The Baháʼí Faith was introduced to Alaska before the 1915 arrival of the first member of that religion to move there. Over time the community of Baháʼís grew and established local governing councils called spiritual assemblies in several cities.

==History==

Agnes Alexander was the first member of the Baháʼí Faith to ever visit Alaska. She was on her way back to Hawaii when she made several stops in Southeast Alaska and gave several talks, as recorded by Aseyeh Allen.

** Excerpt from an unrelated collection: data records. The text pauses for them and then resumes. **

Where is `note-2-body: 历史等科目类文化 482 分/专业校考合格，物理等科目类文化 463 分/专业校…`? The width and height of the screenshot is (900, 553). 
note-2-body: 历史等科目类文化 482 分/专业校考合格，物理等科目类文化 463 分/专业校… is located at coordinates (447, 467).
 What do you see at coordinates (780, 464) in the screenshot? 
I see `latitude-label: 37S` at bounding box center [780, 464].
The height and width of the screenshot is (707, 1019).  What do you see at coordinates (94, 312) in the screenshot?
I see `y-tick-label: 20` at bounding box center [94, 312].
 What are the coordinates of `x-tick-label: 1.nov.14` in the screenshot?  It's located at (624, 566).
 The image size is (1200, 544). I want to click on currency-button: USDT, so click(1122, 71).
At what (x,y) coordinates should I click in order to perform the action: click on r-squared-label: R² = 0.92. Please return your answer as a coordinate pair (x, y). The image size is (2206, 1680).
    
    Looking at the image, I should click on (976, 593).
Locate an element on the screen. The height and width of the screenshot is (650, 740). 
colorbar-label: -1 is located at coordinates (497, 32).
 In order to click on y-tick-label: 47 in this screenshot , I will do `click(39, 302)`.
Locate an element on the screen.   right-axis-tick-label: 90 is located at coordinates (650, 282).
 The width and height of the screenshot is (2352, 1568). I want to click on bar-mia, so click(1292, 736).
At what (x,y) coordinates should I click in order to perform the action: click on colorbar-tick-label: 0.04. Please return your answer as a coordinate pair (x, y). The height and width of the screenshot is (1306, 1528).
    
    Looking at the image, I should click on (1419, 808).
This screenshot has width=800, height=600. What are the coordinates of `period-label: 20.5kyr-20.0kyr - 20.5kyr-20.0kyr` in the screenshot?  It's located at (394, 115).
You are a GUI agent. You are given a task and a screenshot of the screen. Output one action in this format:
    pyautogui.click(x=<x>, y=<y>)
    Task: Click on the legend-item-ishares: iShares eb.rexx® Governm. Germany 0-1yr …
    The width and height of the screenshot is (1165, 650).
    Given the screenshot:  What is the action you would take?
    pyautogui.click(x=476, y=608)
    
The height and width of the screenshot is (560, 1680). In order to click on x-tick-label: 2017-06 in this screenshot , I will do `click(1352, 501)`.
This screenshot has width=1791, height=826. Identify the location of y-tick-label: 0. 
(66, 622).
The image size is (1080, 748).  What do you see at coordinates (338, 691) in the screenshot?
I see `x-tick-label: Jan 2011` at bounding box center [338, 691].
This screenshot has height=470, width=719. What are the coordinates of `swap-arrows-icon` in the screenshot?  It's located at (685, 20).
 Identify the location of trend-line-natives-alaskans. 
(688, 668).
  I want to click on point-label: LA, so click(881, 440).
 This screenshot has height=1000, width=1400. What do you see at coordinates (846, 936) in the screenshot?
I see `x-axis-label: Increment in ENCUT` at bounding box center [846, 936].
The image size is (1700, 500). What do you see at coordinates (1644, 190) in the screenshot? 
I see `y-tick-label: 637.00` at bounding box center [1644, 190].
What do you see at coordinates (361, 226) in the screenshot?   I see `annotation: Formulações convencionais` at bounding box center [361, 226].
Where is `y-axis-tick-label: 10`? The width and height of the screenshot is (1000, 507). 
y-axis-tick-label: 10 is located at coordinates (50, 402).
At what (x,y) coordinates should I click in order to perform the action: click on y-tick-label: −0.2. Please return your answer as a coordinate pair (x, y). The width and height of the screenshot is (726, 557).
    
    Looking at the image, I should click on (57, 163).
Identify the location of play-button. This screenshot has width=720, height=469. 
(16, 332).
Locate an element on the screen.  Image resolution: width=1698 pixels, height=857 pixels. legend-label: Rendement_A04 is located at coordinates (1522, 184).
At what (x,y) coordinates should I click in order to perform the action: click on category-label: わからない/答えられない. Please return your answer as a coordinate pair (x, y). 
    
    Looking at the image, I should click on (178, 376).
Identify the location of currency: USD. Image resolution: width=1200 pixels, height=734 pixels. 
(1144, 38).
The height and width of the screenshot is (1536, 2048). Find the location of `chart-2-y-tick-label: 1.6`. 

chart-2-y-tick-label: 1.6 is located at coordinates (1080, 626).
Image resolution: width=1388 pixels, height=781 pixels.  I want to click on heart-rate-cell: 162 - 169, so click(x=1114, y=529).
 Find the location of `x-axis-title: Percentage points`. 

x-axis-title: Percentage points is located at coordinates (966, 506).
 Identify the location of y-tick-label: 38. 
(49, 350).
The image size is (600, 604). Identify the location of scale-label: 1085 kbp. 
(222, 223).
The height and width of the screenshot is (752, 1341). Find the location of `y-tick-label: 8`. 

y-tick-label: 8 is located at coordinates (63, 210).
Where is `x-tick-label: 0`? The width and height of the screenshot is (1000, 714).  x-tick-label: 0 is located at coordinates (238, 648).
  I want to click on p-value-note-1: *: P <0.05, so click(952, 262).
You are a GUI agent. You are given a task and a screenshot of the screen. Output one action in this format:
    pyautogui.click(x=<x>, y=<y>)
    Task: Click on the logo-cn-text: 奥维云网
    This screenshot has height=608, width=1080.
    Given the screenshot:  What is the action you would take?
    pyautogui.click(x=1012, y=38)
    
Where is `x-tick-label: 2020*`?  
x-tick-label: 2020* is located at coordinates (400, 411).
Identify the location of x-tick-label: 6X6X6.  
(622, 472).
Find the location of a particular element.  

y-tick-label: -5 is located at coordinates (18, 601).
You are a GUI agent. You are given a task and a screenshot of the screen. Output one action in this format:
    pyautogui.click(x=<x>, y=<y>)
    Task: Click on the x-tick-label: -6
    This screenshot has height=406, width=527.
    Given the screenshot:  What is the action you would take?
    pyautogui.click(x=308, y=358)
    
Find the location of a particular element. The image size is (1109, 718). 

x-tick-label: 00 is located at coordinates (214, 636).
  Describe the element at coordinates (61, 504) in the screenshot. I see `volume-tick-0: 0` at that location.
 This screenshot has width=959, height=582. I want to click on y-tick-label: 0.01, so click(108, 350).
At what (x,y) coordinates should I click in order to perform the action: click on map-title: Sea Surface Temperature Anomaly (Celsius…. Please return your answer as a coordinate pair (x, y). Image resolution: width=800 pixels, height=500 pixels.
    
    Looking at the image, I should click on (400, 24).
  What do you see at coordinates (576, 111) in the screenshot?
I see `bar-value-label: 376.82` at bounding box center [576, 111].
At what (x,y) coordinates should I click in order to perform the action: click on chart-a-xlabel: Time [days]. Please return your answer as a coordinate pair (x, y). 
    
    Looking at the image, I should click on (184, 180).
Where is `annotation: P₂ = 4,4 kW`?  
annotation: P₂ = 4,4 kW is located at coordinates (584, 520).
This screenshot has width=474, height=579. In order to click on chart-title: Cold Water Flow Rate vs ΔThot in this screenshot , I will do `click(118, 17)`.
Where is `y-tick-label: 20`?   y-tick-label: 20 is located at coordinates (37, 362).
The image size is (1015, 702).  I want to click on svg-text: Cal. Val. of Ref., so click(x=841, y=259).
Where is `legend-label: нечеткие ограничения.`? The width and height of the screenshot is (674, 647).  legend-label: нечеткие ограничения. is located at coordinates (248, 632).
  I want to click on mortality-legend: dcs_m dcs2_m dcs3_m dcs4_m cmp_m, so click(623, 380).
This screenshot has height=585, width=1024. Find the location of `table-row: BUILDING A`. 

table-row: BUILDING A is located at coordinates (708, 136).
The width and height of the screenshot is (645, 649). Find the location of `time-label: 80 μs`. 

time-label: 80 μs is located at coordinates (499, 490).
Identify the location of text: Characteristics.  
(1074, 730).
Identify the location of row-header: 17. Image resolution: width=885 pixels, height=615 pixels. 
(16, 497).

The first Baháʼí to move to Alaska and live here was Margaret Green. She lived in Juneau from June 16, 1915, to June 6, 1918, and worked as a librarian. The first Baháʼí pioneer in Alaska, in answer to The Tablets of the Divine Plan, was Orcella Rexford. The first person to become a Baháʼí in Alaska was Dr. Gayne V. Gregory, who later married Rexford. The other first new Baháʼí was Victoria Robarts.

Several Baháʼís traveled to Alaska in the 1920s, but there was very little activity. In 1939, Honor Kempton arose in answer to a letter from Shoghi Effendi written to the Baháʼís of North America where he asked them to move to the nine states, provinces and territories of the United States and Canada that still had no Baháʼís in them. Since the word "anchorage" was mentioned in the letter Honor decided to move to Anchorage, Alaska. She first settled in Juneau, but quickly relocated to Anchorage where she lived from May 1939 to 1947. She operated a bookshop called The Book Cache, which was called The cultural center of Alaska" by the Governor. The other Baháʼí who answered Shoghi Effendi's request was Betty Becker who moved to Juneau. In 1941, Janet Whitenack became the first Alaskan Baháʼí in this period that was to mark the permanent establishment of the Baháʼí Faith in Alaska. Whitenack married Verne Stout in 1945, and they had the first marriage of Baháʼís in Alaska.

The first Baháʼí Local Spiritual Assembly was established in Alaska in Anchorage in 1943, and Local Spiritual Assemblies in Fairbanks (1955), Tanana Valley (1956), Ketchikan (1956) and Juneau (1957) followed. In 1957 the National Spiritual Assembly of the Baháʼís of Alaska was formed. Shoghi Effendi, head of the religion from 1921 to his death in 1957, wrote many letters to the Baháʼís of Alaska - these were compiled and published in High Endeavours: Messages to Alaska in 1976.

By the 1980s, the Baháʼí Faith was established in over 200 localities in Alaska with more than 60 Local Spiritual Assemblies, 26 of which were legally incorporated. There are currently approximately 1,500 Baháʼís in Alaska. And there have been conferences. In 1986 North American Indian Baháʼí Lee Brown gave a talk at the 1986 Baháʼí Continental Indigenous Council held at Tanana Valley which was recorded — it includes his interpretation of Native American, especially Hopi, prophecies.